Ignore the curved versus straight style elements, a matter of personal style.
I think the key is proportions and silhouette.

Shirts and tops

Shirts are now often not mid hip length but low hip or thigh length.
Several common proportions :

The trendy shirt look is slim with slight waist shaping, such as Butterick 5678.


A narrow belt at waist is ‘this season’.

Or oversized but without the huge shoulder pads, such as Katherine Tilton Vogue 8748.


Or for overlayers, try the indoor poncho look in a woven fabric, see McCall’s 6603.
Actually, in the trendy mail order catalogues I’ve received this season, there have been knit sweaters this shape and ponchos, but not shirts. (The ‘arty’ catalogue always has an oversized shirt.)

Both slim shirts and big trendy tops are worn with slim pants/ skirt or leggings.

The current casual shirt look is looser fitting, as in McCall’s 6606 shown with the wardrobes above. Straight not shaped to the body, but not very loose fit. Even the new Palmer-Pletsch unisex shirt (McCall’s 6613) has 4 inches of ease not 8.
Worn with straight or boot-cut pants.

The ways style elements are used to emphasise the shoulders has also changed.
We no longer wear :
– huge shoulder pads or very dropped shoulders,
– wide spreading or high collars.
These days unlined casual jackets rarely have shoulder pads. And shirt and notch collars are usually not emphasised. Instead we have :
– yokes or epaulets,
– fitted or slightly dropped sleeves.

Shoulders dropped well down the arm are coming back as they’re essential for over-sized styles, but they’re not generally used. Though dropped shoulders are featured by some boutique designers – like the Katherine Tilton shirt – as arty rather than trendy personal style.
Raglan sleeves rather than dropped shoulders are currently used on gear for easy movement like sweatshirts.

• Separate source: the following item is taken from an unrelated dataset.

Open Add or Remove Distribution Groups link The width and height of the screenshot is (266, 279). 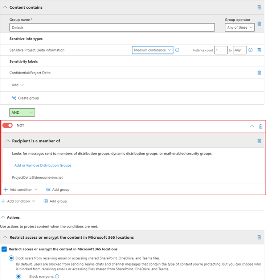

Skirts are now usually straight or slightly tapered (pencil),
or subtle rather than full A-line.
Knee length or shorter, or below knee, or calf length.
Or short and flirty pleated (one of the very, very few styles I think is best worn only by the young).

You can wear a full skirt if you like the ease of movement. Make it in soft fabric so the silhouette isn’t wide and stiff (unless you’re going for a vintage look), and wear at lower calf length with a fitted top.
Such as Butterick 5650.


Pants are now usually slim,
or straight,
or boot cut rather than flared.

All styles in new Butterick 5818.

You can wear very full or very flared pants (with a high-hip length top) if you have the body shape for them, but happily we haven’t got to wear them if we haven’t !

P.S. Lovely new post by Imogen Lamport on what is in/out of style – letting go of trends.
Key question : “Could you go into a store and buy a similar garment today (if not, it’s gone out of fashion) ?”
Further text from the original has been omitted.